Intento volver a hacerlo, pero no es fácil. Todas las transiciones son complicadas. Los primeros días después de la festividad todavía me levanto temprano y comienzo a hornear algo. “¿Cómo puedes seguir cocinando?”, me preguntan mis amigas sorprendidas. La respuesta probablemente es: “Porque me acostumbré a hacerlo”. En muy poco tiempo se convirtió en un hábito y los hábitos, incluso los más recientes, no son fáciles de quebrar.

Es increíble con qué rapidez se forman los hábitos y su fuerza es asombrosa. Ahora tengo que quebrar los patrones del último mes (para volver a crearlos dentro de unos 5 meses para las Altas Fiestas) y no es tan fácil como suena. Lentamente mis mañanas van cambiando y trato de enfocarme en estudiar y preparar clases y no probar la última receta de pastel.
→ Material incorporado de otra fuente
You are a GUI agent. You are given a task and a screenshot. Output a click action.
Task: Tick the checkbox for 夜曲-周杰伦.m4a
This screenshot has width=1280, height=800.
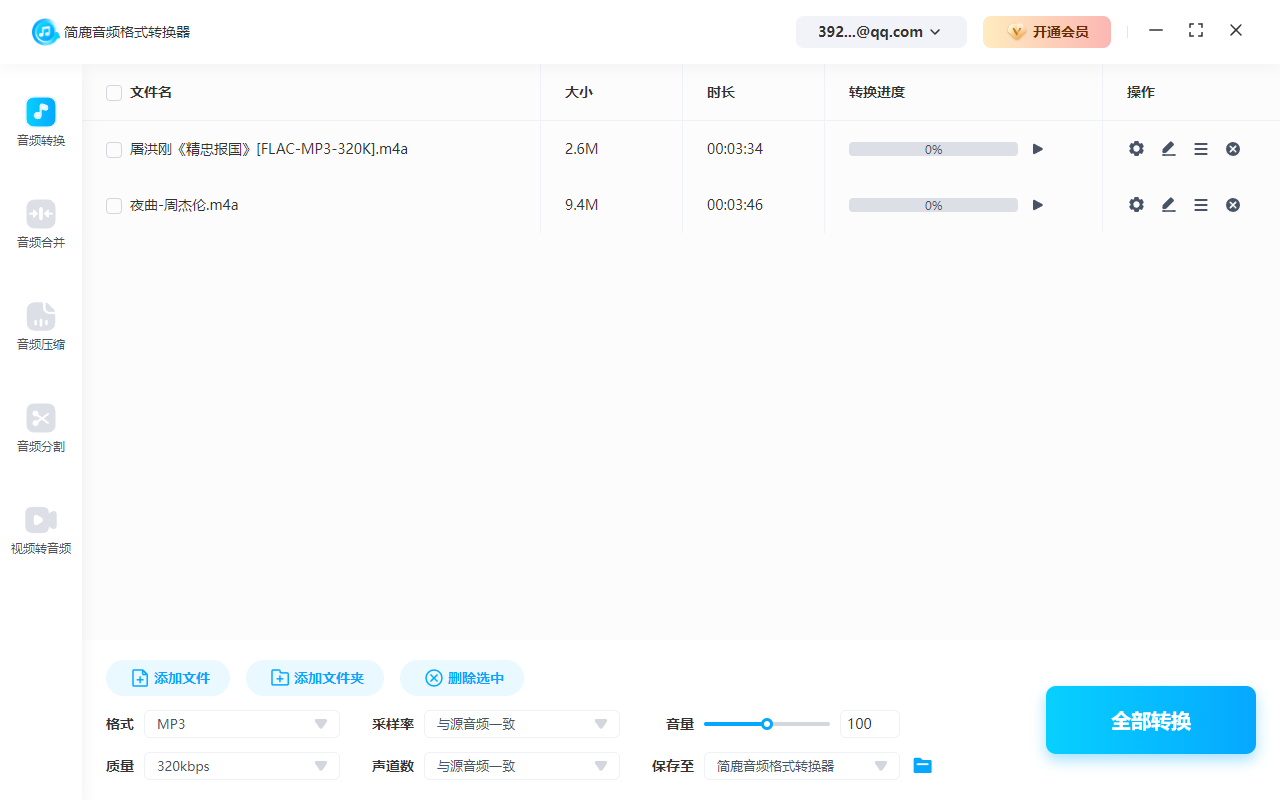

Me obligo a ser disciplinada y permanecer sentada y leer, incluso si mi cuerpo se prepara para saltar y hacer. El desafío es que en verdad siempre hay algo que hacer. Sólo para hacer las cosas todavía más difíciles, decidí cambiar las baldosas de mi cocina justo después de la locura de Pésaj (¿masoquismo o estrategia de evasión?). De cualquier forma, la buena noticia es que la vida (y las demandas del trabajo) me obligan a cambiar. Y ese cambio realmente es posible. De esta pequeña experiencia veo que, aunque difícil, el crecimiento está a nuestro alcance. Como todo lo demás, tengo que escogerlo y realmente desearlo.